ASSIGNMENT »
When you find the line with "Given: Open the post date 9 квітня 2022 р." among the records below, reproduce it and each line after it exactly, ending with the line with "Given: Click the fastfetch command text".

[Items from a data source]
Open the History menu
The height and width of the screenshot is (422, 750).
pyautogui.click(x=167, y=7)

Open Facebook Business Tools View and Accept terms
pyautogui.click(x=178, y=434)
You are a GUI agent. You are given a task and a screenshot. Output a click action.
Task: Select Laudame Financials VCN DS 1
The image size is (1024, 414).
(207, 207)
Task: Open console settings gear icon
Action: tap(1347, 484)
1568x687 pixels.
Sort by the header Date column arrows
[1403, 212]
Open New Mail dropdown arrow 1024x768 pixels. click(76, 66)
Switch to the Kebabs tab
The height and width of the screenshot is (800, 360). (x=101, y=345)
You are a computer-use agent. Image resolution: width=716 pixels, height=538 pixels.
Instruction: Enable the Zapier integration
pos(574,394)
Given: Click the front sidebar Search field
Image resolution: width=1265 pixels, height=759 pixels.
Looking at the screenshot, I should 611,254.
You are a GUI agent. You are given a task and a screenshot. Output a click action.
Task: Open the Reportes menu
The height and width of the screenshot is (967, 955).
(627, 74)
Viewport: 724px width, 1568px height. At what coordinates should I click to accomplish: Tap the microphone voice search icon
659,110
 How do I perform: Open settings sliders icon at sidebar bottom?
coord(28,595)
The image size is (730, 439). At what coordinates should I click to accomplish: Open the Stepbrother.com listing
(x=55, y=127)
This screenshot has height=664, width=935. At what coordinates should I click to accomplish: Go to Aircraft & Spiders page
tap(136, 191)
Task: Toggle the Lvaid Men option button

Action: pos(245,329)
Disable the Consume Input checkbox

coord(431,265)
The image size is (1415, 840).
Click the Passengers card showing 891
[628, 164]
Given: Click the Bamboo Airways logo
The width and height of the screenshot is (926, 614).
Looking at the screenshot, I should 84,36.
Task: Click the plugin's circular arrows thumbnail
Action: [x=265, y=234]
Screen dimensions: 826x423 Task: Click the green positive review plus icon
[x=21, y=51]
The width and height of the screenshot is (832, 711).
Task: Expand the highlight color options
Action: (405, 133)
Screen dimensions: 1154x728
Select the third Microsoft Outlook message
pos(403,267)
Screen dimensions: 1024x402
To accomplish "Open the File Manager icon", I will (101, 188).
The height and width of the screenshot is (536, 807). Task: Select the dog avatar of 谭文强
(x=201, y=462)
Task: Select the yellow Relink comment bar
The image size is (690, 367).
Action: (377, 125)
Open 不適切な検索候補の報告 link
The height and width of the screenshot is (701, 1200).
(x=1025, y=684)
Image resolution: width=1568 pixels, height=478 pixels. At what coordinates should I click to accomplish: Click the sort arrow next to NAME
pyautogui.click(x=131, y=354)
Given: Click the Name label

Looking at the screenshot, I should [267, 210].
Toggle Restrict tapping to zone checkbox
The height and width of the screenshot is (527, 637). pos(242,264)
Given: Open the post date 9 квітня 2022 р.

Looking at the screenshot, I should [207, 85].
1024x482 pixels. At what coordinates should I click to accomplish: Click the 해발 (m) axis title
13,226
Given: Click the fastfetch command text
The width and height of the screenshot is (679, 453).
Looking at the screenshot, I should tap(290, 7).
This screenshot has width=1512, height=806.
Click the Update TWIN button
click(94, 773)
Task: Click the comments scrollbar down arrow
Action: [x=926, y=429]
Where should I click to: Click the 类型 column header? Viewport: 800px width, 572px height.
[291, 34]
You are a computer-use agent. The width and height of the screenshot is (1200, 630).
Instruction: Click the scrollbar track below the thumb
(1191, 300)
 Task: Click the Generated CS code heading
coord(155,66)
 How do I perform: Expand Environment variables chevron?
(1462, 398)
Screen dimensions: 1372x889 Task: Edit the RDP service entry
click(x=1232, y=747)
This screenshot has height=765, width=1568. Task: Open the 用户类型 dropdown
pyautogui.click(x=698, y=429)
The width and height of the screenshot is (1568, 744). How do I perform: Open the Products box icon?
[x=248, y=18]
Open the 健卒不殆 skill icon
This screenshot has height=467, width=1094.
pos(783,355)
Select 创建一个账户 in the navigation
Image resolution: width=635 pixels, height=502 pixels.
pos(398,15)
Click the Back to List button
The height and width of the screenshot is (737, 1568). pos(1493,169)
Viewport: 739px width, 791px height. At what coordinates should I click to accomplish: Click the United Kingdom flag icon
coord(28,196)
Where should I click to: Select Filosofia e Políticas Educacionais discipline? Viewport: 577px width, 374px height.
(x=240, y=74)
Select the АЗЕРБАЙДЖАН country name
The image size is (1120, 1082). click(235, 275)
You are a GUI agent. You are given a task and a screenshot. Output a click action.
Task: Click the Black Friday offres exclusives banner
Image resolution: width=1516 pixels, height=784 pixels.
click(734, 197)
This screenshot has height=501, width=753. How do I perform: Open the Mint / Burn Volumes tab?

SOLVED PROBLEM »
Given: Open the post date 9 квітня 2022 р.

Looking at the screenshot, I should [207, 85].
1024x482 pixels. At what coordinates should I click to accomplish: Click the 해발 (m) axis title
13,226
Given: Click the fastfetch command text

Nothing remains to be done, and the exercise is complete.